The original roads and highways followed the trails left by the deer and other game who had found the easiest passage over a range of mountains or from valley to valley, or they followed the paths cut by the migratory Indians across the plains or between the water holes in the sands. Or, in the old days, if a man wanted to build his own roadway up a rise, he took his best milk cow to the bottom of the hill and then marked her zigzag path to the top. A cow is not the smartest animal on earth except that she will always find the easiest grade to climb any slope in front of her. And that's the way that America's network of road communications developed a kind of transportation Topsy wandered aimlessly across the land, but served the horse-and-buggy era very well.
However, as more and more people graduated from the Model T, they demanded more direct and well-paved roads. And as more millions took to motoring, some far-seeing traveling salesman figured out that travelers usually have money to spend, that they have a lot of time to look around when riding along, and that the sides of the thousands of barns along the virtually every other mile of American landscape made perfect backgrounds for the advertising of such things as Mail Punch chewing tobacco, Clabber Girl baking powder, and most predominately of all, Bull Durham roll-your-own smoking tobacco.
This, we believe, was the beginning of outdoor advertising. Since then it has become a multi-million dollar industry which has been ambushing the American motorist with ever more garish and more encroaching sales pitches until, in some areas, driving from one city to another makes one feel as if you'd detoured into some gigantic and frantic neon-lit pinball board—with your automobile the careening steel ball buffeted through a nightmare of light and sound.
Not until after World War II did the nation get down to serious work on the parkways and superhighways so vitally needed. Today, about half of the 41,000 mile National System of Interstate and Defense highways have been completed, and the government finds itself confronted with a problem of aesthetics.
The federal and state engineers might be building some of the most modern and best superhighways in the world, but before the national road network would be completed in 1972, there was a danger it would turn the United States into a gargantuan carnival grounds—with each highway a kind of high speed circus midway—or a blur of continuous billboards and signs with the hard sell dominating and obscuring everything.

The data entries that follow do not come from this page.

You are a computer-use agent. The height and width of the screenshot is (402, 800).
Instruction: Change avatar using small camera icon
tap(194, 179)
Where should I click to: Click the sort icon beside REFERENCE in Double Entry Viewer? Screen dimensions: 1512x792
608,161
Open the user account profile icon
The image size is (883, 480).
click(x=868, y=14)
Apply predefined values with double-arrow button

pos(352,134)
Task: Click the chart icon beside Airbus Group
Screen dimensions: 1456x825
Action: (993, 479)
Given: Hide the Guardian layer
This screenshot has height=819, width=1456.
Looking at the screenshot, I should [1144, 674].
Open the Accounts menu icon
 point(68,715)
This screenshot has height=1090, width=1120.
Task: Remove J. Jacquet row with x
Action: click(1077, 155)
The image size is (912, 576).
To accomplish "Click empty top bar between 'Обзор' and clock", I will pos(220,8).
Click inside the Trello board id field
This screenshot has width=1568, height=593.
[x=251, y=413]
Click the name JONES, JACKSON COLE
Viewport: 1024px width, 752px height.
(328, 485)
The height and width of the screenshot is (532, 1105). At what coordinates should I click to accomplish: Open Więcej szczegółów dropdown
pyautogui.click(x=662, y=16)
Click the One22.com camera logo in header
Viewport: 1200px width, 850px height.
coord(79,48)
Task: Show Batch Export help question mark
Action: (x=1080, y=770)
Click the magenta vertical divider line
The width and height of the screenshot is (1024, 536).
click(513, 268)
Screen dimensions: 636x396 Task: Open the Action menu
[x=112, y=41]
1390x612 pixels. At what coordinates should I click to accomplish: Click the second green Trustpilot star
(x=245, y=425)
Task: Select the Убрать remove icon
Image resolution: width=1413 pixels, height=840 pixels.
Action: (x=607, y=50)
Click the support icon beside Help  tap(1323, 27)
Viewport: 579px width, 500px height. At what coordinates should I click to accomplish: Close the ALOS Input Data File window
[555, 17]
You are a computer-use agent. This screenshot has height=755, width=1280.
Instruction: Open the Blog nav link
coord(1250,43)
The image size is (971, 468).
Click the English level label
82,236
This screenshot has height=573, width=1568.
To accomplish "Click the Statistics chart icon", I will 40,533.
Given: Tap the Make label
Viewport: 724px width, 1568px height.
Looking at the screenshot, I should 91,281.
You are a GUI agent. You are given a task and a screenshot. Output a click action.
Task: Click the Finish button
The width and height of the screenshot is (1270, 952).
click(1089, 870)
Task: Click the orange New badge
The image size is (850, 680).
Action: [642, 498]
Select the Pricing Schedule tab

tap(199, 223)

As new highways opened up the scenic back country, it was revealed that for years the nation had been concealing its wrecked and worn out automobiles in unsightly junkyards in obscure spots of the country—something like a child hiding his broken toys. In fact, a survey made last spring showed that there were some 18,000 of these growing scrapheaps in view of federal aid primary roads across the country.
Congress recognized this eyesore problem back in 1958 when it approved a semi-voluntary billboard control policy, leaving enforcement up to the states. Only twenty states signed up with the federal government on the billboard agreement; only seven of them enforced the policy.
Which brings us up to date. This year the Senate passed an amended version of the Johnson administration billboard law with some teeth in it. It calls for strict control of outdoor advertising and junkyards along the 41,000 miles of interstate highways and about 225,000 miles of federally supported primary roadways.
The bill has been sent to the House of Representatives, which is scheduled to vote on it the day after tomorrow, Thursday, October 7.
What will make this House vote special is that it will test the political persuasiveness of Lady Bird Johnson. Mrs. Johnson has been stumping the country to promote her husband's National Beautification Program, and the war against billboards and auto graveyards has been a priority project.
But in the past week the House has been kicking at its legislative traces, and Congressmen say they're just plain tired of passing bills and appropriating money, no matter how worthy the projects.
However, Washington politicians have learned never to underestimate the powers of a woman—particularly if she's the vivacious wife of the President. In fact, some say that Mrs. Jacqueline Kennedy will go down in history as the First Lady who redecorated the White House, and before it's over, Mrs. Lady Bird Johnson may make the history books as the First Lady who redid the whole American landscape.
This is Bill Downs, substituting for Edward P. Morgan, saying good night from Washington.